> _ZIEL DER AUFGABE_: Schreiben Sie aus dem Textauszug unten die Stelle von „Peter Nemschak“ bis „Probleme der Eurozone.“ wortgetreu ab.

> _TEXTAUSZUG_:

*-*-*

Lesen Sie auf meiner Webseite die eindeutige Haltung von Guy Verhofstadt. Es gibt doch auch Video mit seiner Rede im April 2017, in der Verhofstadt sich Victor Orban zur Brust nimmt. Ungeheuer gekonnt. Wir alle können nur von solchen Reden lernen.
Peter Nemschak
31. Oktober 2018 @ 15:28
Unabhängig von der EU war Migration das große Thema in den letzten 3 Jahren. Wenn es eng wird, setzen die Menschen nach wie vor auf den Nationalstaat und übersehen dabei, dass wegen der Nationalstaaten die EU die entstandenen Migrationsprobleme nicht lösen konnte. Die Bindekraft der EU ist ungleich schwächer als jene des Nationalstaats. Die EU ist nun einmal kein Nationalstaat sondern ein Bund souveräner Staaten. Daher die unterschiedlich starke Identifikation. Eine gut funktionierende und prosperierende nationale Wirtschaft, welche der Bürger unmittelbar spürt, ist greifbarer als die für die meisten abstrakten Probleme der Eurozone.

*-*-*

> _ROHDATEN_:
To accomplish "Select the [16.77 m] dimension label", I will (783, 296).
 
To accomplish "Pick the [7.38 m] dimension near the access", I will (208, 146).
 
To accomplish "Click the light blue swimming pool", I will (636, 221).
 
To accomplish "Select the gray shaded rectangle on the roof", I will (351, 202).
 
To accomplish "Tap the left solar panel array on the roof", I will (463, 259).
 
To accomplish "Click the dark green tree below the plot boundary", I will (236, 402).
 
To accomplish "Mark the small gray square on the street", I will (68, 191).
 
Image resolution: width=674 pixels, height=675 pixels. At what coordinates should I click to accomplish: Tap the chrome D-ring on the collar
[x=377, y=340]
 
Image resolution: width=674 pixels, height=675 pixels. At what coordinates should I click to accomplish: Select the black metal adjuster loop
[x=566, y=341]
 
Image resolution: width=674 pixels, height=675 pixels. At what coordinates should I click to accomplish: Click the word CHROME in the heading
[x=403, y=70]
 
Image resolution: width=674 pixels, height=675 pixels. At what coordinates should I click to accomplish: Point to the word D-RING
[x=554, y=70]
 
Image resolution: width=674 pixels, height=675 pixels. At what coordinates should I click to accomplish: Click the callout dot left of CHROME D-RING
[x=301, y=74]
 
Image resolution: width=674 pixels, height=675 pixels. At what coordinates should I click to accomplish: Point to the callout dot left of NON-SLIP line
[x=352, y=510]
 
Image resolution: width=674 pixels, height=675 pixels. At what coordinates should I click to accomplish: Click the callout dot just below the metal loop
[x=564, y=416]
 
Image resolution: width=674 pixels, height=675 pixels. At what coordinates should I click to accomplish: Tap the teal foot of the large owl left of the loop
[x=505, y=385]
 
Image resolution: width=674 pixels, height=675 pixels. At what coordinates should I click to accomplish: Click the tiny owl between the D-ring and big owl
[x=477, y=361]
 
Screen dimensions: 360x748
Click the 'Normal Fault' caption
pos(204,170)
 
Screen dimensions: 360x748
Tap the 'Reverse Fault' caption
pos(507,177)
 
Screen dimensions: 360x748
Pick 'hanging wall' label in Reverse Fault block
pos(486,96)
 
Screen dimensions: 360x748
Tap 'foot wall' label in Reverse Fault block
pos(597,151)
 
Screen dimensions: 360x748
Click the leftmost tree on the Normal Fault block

*-*-*

> _LÖSUNG DER AUFGABE_:
Peter Nemschak
31. Oktober 2018 @ 15:28
Unabhängig von der EU war Migration das große Thema in den letzten 3 Jahren. Wenn es eng wird, setzen die Menschen nach wie vor auf den Nationalstaat und übersehen dabei, dass wegen der Nationalstaaten die EU die entstandenen Migrationsprobleme nicht lösen konnte. Die Bindekraft der EU ist ungleich schwächer als jene des Nationalstaats. Die EU ist nun einmal kein Nationalstaat sondern ein Bund souveräner Staaten. Daher die unterschiedlich starke Identifikation. Eine gut funktionierende und prosperierende nationale Wirtschaft, welche der Bürger unmittelbar spürt, ist greifbarer als die für die meisten abstrakten Probleme der Eurozone.